» Task requirements:
1/ Write out the stretch of the court opinion below from "This court has" through "conspired to commit theft while armed with a deadly weapon.".
2/ In the court opinion below, what did the defendant say when he was booked into jail and asked why he and Muncey were driving around Medford?

━━━━━ Text shown ━━━━━

See also, Developments in the Law Criminal Conspiracy, 72 Harv.L.Rev. 920, 945-949 (1959).
The Court of Appeals held that the state was required to prove that defendant had intended to use a deadly weapon. The basis for its holding is as follows:"* * * For, `[u]nder any rationale of the crime, it is certain that conspiracy to commit a particular substantive offense cannot exist without at least the degree of criminal intent necessary for the substantive offense itself * * *.' Developments in the Law Criminal Conspiracy, 72 Harv.L.Rev. 920, 939 (1959). See also, Model Penal Code, Tent.Draft No. 10, § 5.03, at 109." (Emphasis theirs.)
We agree with this statement of the law. The state had the burden of proving beyond a reasonable doubt, as alleged in the indictment, that defendant and Muncey conspired and agreed with each other to commit robbery in the first degree.
The petitioner does not argue the merits of the conspiracy statute but contends that the state "did not prove defendant guilty of a conspiracy to commit robbery in the first degree because it failed to show an intent to use a deadly weapon in the commission of the theft."
This court has the difficult task of determining whether the inferences that can be drawn from the evidence are sufficiently reasonable to amount to proof beyond a reasonable doubt that defendant and Muncey conspired to commit theft while armed with a deadly weapon.
In State v. Russell, 252 Or. 630, 632, 451 P.2d 858 (1969), the only assignment of error was defendant's contention that there was insufficient evidence to prove his intent. We stated, "The evidence of intent was circumstantial. The jury was entitled to draw all reasonable inferences that were capable of being made from the circumstances. State v. Zauner, 250 Or. 105, 441 P.2d 85 (1968); State v. Harris, 241 Or. 224, 231, 405 P.2d 492 (1965). * * *"
As previously set forth, defendant first asked his acquaintance, Pack, if he had a small handgun for sale. Pack arranged for defendant to meet with undercover Officer Waltman. Defendant Brewer, Muncey, and Waltman discussed armed robbery and defendant stated, "I told him it wouldn't be hard around here." Defendant had two shotguns and shells in his car. After the aborted robbery at the store, defendant was trying to get a smaller gun. He told Pack "* * * it wasn't too cool to go walking into a place with a shotgun because everybody would know what was going on." Defendant subsequently altered and shortened the barrel of one shotgun, which was in his car when apprehended. When defendant was booked into jail he was asked why he and Muncey were driving around Medford, and defendant replied, "We were driving around trying to get our guts up." Defendant also indicated to Pack that he (defendant) was planning on obtaining money with a gun. Pack got the impression that defendant "was going to knock off a place."
From this evidence and the entire record, we conclude there is evidence from which reasonable inferences can be drawn to prove that defendant conspired with Muncey to commit theft while armed with a deadly weapon.
 Muncey was found guilty by separate jury trial and the conviction was affirmed on appeal. State v. Muncey, Or. App., 96 Adv. Sh. 426, 504 P.2d 1052 (1973), review denied April 24, 1973.
 State v. Brewer, Or. App., 96 Adv.Sh. 404, 504 P.2d 1067 (1973).

━━━━━ Source material ━━━━━

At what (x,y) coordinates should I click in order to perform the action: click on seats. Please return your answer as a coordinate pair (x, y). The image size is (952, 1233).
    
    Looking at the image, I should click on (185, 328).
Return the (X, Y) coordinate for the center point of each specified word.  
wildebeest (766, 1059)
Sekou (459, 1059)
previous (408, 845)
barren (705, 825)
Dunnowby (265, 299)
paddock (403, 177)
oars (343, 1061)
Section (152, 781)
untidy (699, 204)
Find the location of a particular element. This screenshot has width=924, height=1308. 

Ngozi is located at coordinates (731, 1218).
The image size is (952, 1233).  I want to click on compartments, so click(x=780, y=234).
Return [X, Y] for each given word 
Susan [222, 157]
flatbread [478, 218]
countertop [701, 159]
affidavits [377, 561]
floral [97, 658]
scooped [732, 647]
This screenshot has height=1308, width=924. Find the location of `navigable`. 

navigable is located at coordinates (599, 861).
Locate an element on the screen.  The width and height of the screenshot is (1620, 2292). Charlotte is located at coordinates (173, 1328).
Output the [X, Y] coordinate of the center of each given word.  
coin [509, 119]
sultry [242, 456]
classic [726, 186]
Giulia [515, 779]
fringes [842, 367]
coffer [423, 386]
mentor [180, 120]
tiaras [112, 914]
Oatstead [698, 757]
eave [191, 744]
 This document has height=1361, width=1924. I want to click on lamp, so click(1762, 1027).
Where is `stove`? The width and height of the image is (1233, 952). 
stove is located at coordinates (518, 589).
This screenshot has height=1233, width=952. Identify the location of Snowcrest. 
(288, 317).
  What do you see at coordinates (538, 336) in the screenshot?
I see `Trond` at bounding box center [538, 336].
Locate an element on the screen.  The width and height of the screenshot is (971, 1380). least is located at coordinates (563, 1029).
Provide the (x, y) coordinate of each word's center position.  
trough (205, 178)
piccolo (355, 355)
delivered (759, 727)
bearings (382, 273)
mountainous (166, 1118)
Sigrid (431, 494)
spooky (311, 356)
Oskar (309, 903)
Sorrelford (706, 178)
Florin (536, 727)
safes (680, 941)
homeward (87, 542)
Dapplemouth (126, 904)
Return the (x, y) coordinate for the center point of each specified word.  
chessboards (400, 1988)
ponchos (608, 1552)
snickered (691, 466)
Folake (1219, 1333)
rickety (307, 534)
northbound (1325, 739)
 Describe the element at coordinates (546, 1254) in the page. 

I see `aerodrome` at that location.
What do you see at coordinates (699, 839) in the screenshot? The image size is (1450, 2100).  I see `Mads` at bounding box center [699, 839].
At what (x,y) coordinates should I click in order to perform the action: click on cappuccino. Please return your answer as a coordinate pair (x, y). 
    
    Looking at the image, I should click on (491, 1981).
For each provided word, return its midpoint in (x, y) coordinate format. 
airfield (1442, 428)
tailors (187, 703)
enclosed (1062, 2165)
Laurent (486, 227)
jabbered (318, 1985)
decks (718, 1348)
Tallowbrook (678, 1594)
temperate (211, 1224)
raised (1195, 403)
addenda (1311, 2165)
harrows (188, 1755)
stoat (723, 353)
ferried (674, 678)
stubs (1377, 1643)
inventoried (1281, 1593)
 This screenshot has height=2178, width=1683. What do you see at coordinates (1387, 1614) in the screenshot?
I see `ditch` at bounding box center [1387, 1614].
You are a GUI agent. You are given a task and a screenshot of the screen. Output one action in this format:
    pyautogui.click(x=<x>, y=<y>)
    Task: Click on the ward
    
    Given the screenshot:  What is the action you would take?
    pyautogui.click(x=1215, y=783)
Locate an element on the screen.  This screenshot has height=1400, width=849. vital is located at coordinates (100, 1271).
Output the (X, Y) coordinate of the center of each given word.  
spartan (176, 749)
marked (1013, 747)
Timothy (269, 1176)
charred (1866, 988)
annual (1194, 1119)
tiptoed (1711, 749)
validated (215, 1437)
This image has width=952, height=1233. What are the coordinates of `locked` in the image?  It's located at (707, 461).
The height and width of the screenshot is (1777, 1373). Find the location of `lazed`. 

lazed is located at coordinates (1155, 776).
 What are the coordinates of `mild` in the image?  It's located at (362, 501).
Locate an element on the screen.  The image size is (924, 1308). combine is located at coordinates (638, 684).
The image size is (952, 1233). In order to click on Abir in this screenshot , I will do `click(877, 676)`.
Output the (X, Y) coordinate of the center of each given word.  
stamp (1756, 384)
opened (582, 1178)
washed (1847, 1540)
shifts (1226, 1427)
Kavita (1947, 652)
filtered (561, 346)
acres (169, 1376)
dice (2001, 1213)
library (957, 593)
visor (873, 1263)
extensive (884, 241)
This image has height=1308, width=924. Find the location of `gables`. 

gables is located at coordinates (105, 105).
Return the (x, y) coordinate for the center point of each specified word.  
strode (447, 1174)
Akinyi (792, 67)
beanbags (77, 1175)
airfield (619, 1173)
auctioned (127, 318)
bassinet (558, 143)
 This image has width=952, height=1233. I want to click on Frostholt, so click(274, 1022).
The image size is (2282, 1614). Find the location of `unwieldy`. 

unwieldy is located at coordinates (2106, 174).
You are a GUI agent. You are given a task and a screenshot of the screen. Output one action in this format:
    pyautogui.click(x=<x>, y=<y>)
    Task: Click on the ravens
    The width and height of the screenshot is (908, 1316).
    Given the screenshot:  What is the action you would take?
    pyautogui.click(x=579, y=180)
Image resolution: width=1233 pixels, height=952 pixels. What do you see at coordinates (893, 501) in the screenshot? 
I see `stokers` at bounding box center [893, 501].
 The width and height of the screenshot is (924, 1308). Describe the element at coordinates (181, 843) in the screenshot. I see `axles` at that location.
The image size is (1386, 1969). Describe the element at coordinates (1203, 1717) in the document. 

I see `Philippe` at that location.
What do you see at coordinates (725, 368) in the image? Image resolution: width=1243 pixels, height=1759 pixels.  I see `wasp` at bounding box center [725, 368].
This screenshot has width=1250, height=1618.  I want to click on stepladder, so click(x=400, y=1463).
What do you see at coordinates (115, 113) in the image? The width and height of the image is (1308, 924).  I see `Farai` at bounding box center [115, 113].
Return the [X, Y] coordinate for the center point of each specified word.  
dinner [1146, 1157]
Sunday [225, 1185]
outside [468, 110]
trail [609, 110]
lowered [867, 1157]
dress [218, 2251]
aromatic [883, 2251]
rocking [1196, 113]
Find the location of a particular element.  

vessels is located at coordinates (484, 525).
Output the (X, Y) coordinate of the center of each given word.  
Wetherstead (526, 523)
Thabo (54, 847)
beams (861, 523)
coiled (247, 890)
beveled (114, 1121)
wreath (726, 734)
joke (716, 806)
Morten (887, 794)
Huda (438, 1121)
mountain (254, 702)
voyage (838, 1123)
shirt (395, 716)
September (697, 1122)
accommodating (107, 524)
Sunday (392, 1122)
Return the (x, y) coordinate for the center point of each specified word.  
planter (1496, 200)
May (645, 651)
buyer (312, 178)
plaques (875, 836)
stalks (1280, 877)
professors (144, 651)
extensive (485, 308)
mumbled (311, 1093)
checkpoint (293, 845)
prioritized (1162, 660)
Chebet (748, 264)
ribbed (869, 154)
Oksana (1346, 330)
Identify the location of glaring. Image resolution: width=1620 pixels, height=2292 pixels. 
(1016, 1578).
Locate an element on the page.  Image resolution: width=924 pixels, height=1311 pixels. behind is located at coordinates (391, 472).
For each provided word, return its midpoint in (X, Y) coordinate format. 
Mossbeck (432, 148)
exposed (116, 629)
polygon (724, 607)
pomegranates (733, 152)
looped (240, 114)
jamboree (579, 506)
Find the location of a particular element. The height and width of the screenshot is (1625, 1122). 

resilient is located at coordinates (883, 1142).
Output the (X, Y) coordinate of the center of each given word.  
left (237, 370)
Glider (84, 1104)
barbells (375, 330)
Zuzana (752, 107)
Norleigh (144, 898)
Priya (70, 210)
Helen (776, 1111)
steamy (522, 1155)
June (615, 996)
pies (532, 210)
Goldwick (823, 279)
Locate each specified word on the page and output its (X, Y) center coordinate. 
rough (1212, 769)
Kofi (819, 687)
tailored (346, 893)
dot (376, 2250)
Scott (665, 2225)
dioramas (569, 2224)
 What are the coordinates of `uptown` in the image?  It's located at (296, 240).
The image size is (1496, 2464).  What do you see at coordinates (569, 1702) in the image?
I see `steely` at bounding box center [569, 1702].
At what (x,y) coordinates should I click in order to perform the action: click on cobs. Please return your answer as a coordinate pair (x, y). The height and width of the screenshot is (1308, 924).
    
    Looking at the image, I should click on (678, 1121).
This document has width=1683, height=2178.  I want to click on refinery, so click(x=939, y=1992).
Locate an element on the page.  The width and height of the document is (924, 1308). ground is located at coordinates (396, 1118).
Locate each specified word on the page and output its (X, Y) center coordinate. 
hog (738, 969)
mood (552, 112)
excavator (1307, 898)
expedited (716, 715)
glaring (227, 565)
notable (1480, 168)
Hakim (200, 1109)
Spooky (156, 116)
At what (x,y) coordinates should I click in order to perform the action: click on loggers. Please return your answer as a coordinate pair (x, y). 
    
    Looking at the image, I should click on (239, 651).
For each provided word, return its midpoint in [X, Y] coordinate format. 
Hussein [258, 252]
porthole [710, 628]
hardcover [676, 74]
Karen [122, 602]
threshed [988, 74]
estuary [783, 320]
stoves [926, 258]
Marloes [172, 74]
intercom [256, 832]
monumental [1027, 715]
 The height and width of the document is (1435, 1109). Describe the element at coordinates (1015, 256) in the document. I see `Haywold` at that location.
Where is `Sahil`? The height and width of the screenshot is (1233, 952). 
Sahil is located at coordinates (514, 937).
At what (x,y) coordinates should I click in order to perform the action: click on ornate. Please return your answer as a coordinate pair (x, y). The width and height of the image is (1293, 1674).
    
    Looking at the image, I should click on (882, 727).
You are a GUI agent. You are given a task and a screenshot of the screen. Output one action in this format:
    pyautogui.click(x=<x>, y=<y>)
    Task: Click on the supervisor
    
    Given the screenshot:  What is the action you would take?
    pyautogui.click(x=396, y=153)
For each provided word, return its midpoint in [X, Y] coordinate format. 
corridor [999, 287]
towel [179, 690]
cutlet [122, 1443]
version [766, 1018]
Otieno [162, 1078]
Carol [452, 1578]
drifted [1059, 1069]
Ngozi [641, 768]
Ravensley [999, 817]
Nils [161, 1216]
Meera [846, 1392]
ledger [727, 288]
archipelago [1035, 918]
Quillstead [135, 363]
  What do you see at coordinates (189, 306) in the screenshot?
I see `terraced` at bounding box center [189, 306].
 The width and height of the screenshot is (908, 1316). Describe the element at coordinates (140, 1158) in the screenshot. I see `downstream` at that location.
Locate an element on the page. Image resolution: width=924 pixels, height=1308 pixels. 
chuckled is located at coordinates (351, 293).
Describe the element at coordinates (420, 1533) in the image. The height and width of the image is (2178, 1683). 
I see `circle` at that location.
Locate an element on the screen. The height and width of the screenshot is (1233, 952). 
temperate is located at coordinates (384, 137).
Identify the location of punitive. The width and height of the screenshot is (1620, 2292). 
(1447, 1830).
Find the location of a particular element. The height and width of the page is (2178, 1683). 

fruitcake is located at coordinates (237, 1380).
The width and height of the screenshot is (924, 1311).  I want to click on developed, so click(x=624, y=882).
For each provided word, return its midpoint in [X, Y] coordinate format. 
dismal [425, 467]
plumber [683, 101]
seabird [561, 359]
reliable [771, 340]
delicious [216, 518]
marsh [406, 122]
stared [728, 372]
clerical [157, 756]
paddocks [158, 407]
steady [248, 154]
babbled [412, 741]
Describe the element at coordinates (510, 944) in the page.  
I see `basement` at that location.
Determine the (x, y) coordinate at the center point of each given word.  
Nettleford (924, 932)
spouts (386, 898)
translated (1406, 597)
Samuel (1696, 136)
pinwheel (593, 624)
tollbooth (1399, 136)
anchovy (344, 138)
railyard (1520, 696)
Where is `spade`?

━━━━━

» Task-by-task outputs:
1/
This court has the difficult task of determining whether the inferences that can be drawn from the evidence are sufficiently reasonable to amount to proof beyond a reasonable doubt that defendant and Muncey conspired to commit theft while armed with a deadly weapon.

2/ "We were driving around trying to get our guts up."